● TASK PROMPT: Every line of the records below from the line with "Swiss Study (135, 907)" up to and including the line with "The Clinical Bottom Line (39, 382)" must be reproduced exactly, and no line outside that range.

● INPUT DATA:

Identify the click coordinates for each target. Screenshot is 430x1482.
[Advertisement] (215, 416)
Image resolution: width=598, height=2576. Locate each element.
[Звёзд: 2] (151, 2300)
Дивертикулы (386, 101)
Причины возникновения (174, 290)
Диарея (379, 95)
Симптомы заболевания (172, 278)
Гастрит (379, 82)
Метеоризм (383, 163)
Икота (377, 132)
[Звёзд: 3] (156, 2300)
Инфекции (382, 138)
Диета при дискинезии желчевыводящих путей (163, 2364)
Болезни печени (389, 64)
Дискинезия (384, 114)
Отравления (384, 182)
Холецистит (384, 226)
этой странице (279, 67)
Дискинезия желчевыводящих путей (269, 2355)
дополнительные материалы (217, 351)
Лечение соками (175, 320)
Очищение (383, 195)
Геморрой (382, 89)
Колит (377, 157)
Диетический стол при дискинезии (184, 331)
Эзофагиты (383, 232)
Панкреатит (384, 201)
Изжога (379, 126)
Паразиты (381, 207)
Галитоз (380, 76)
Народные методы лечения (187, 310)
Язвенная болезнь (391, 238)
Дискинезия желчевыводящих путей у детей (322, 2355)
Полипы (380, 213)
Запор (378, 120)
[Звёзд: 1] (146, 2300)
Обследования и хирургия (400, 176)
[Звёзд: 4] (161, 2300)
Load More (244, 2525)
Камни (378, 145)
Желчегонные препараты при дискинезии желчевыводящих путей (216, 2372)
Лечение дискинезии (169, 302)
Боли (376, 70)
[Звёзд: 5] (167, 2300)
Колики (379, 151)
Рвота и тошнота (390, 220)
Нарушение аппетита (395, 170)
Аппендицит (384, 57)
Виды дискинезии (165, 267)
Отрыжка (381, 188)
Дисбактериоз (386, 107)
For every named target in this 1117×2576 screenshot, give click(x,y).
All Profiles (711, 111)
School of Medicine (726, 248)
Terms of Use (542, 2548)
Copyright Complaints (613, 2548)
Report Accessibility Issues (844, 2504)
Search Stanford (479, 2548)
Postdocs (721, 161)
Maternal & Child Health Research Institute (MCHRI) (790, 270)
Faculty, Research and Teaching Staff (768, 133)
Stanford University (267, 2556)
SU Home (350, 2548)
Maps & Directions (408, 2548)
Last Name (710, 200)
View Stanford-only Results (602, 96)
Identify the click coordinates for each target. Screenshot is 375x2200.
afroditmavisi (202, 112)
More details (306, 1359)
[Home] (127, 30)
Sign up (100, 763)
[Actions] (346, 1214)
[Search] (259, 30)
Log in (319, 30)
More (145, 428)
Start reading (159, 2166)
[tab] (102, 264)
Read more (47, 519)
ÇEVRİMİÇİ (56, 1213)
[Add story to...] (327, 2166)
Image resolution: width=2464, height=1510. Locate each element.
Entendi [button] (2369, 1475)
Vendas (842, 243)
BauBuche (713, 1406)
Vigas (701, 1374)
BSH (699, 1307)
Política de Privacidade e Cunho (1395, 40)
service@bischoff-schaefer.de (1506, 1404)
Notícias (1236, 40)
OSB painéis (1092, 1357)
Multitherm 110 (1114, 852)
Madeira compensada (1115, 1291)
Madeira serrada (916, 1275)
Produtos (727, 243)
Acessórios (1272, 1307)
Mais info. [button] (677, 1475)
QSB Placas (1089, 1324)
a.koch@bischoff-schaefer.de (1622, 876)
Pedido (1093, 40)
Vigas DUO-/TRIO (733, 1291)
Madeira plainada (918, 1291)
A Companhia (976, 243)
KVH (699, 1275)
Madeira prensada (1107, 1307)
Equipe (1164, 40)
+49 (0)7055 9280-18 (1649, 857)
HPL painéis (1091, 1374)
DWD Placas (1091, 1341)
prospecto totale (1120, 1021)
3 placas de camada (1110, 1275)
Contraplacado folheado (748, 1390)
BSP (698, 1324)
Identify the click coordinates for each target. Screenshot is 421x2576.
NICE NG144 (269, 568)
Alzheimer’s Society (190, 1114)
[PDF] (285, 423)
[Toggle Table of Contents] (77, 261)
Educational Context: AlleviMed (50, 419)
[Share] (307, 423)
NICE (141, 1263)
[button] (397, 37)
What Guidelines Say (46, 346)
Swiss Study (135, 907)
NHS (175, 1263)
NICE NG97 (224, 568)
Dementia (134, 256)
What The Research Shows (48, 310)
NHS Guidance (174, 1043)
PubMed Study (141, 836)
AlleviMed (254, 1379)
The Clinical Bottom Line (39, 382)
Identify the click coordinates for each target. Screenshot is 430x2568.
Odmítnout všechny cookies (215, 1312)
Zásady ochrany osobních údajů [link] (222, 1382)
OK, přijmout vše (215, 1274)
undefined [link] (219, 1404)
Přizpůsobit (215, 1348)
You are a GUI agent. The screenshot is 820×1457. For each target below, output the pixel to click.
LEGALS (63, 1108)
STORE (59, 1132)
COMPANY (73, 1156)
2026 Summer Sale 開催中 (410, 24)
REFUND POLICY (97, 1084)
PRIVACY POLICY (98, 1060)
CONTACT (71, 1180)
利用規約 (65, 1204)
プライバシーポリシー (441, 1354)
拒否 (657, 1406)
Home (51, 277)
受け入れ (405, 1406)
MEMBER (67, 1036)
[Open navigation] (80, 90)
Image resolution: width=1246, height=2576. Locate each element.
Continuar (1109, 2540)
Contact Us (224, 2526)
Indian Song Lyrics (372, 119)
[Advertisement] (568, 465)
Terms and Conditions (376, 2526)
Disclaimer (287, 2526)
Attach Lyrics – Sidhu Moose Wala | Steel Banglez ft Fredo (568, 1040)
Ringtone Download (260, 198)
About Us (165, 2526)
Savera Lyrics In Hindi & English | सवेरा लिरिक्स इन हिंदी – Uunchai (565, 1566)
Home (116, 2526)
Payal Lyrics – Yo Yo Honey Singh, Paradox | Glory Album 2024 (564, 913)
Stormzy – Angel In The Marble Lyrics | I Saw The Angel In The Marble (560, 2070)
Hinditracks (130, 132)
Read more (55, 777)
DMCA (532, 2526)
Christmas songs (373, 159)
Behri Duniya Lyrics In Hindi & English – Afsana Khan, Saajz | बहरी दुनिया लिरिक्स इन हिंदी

● RESPONSE TO THIS TASK:
Swiss Study (135, 907)
NHS (175, 1263)
NICE NG97 (224, 568)
Dementia (134, 256)
What The Research Shows (48, 310)
NHS Guidance (174, 1043)
PubMed Study (141, 836)
AlleviMed (254, 1379)
The Clinical Bottom Line (39, 382)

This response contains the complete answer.